In the Waikato, however, 85 per cent of dairy farms remain unmonitored for significant periods of time, reducing the referrals we receive when farms are seen to be at risk of non-compliance.

"Every farm, every year" will help address that, preventing problems before they arise.

As chairman of EW's regulatory committee, Mr Balme understands where enforcement responsibilities lie and that is with the council.

Yet he suggests Fonterra is not shouldering those responsibilities at a cost to ratepayers - presumably including farmer ratepayers.

How can we, when these responsibilities are not ours but his council's?

Our responsibility is to advise and educate farmers so they do not fall foul of the rules. When they do, and are prosecuted as they should be, we step in to ensure that the problems which led to prosecution are promptly fixed.

If they are not, financial sanctions of up to $3000 apply and the ultimate sanction is non-collection of milk, something we applied twice last season.

But let's be clear, this is remedial action after the event of prosecution. We recognise more needs to be done to prevent non-compliance in the first place. Hence our initiative to check every dairy farm every year and our goal to halve non compliance in 18 months trending to zero.

Fonterra does not promote production ahead of sustainability.
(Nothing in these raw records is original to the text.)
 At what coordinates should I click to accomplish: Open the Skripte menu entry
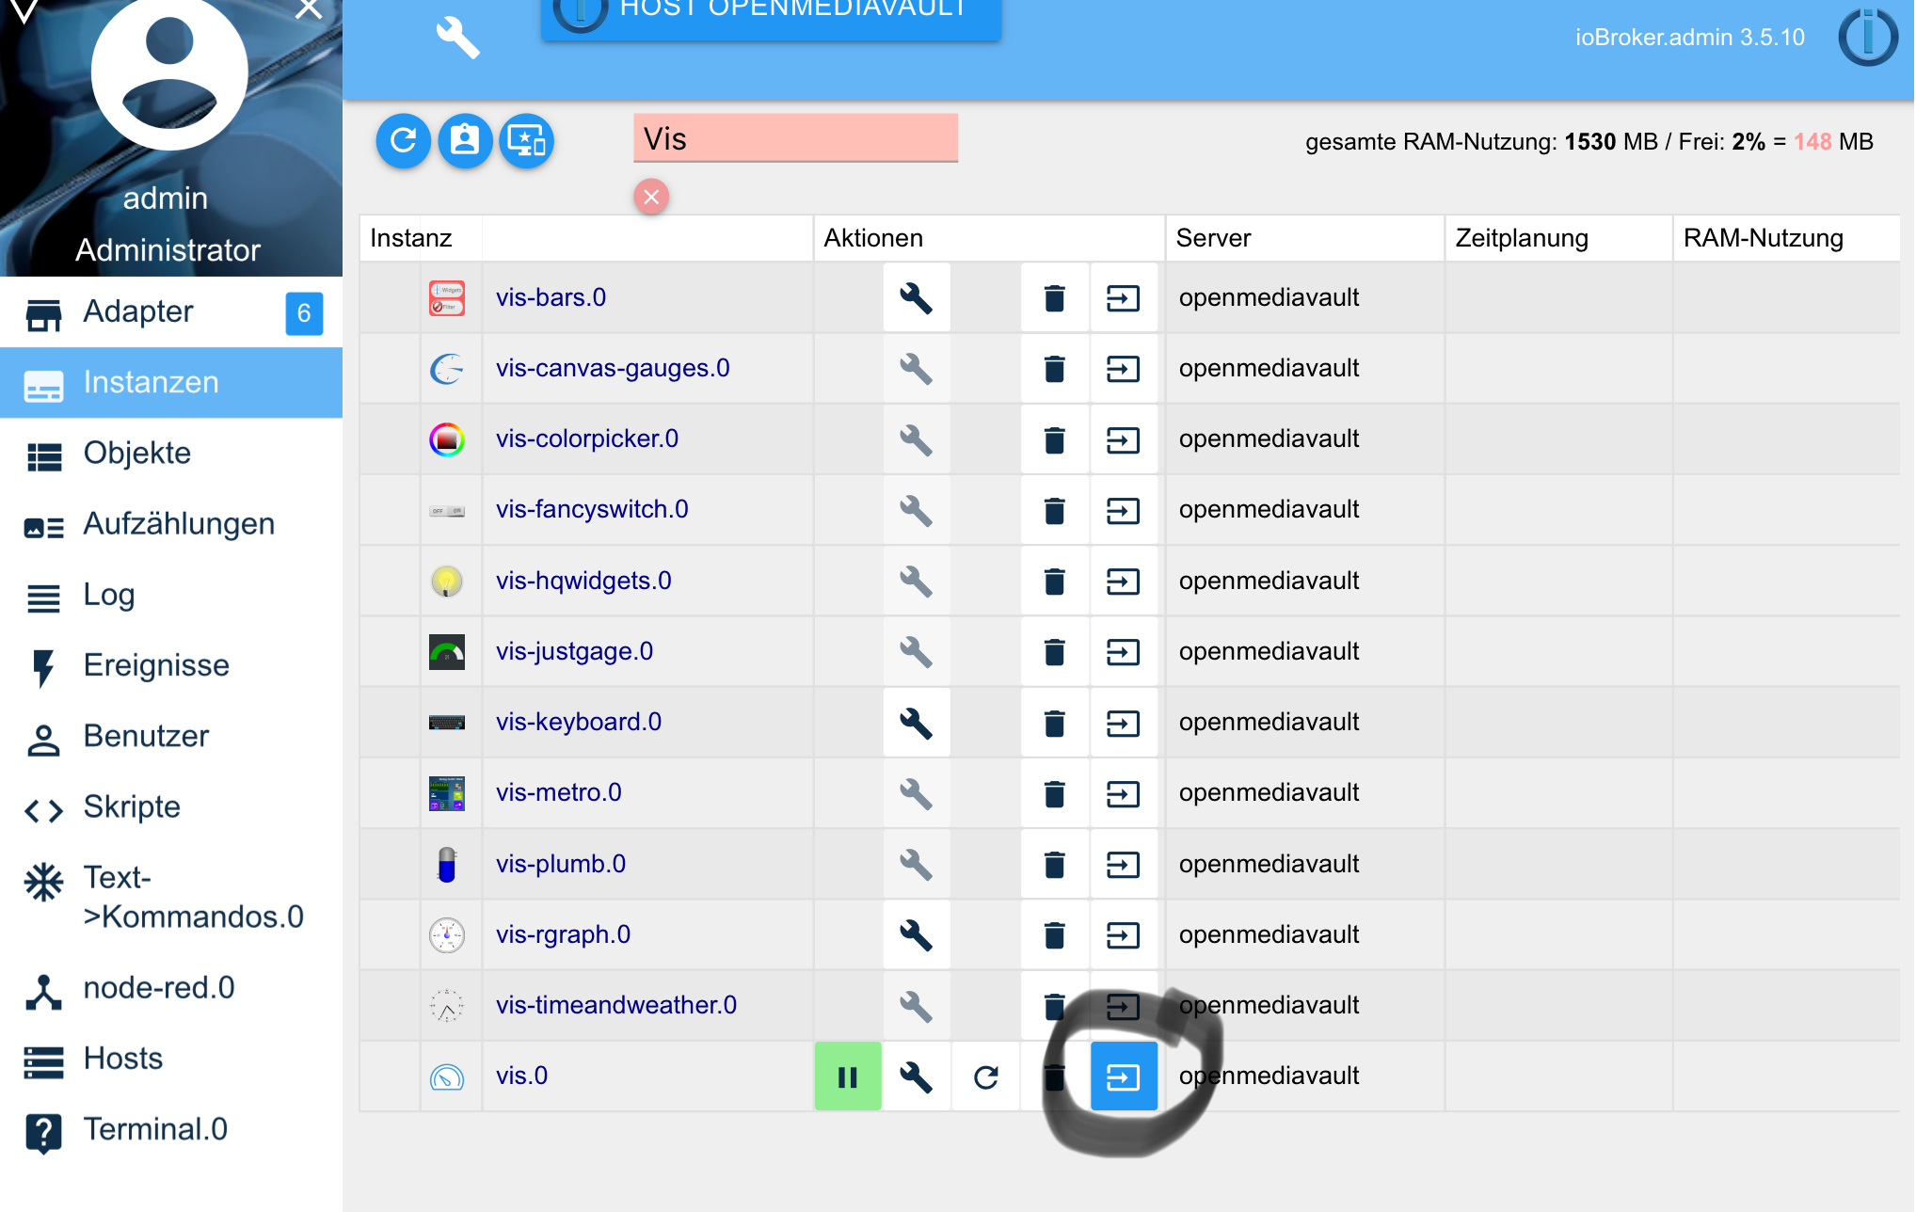(x=132, y=807)
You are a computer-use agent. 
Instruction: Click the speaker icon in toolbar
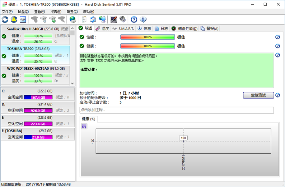[x=122, y=19]
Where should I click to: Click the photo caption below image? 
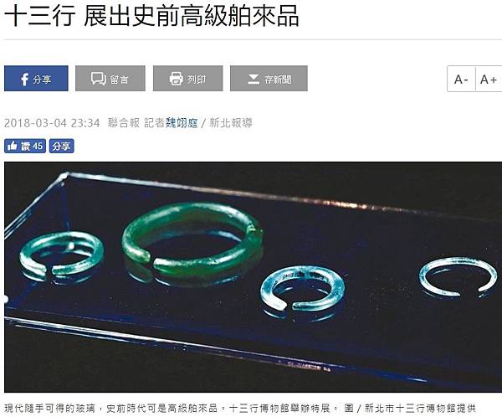point(240,409)
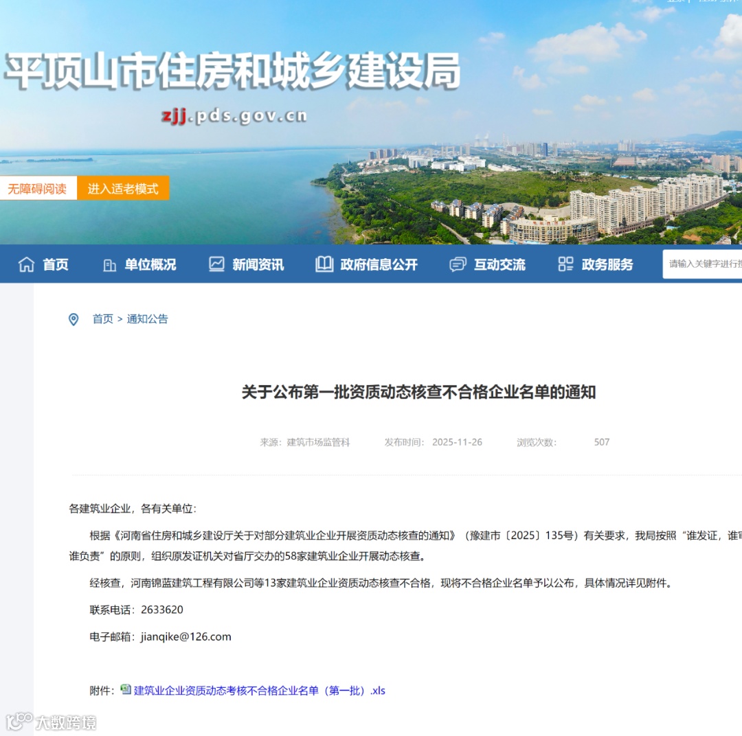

The dairy industry strategy, driven by Dairy NZ with our support, instead concentrates on profitability, sustainability and competitiveness.

Our sustainability strategy is both broad and deep in our business and on-farm.

In areas such as nutrient budgets, now held by 99 per cent of farmers, stock exclusion from waters, research into nitrification inhibitors and responsible resource use, we have a clear leadership position, supported by targets tracked annually.

Our strategy recognises that our continued success and the large economic contribution dairy makes to New Zealand depend on the confidence that the community and our international customers have in our commitment to sustainability.

While the vast majority of our farmers can take pride in their environmental stewardship, we and they recognise that the remainder need to lift their game.

In our experience, partnerships and education are far more effective than politicking and penalties in getting behaviour changed.

Through our "every farm, every year" initiative, we are partnering with our suppliers, regional councils and DairyNZ and Federated Farmers to tackle non-compliance head on. We have EW's support. We look to Mr Balme for the same commitment.

* Andrew Ferrier is Fonterra's chief executive.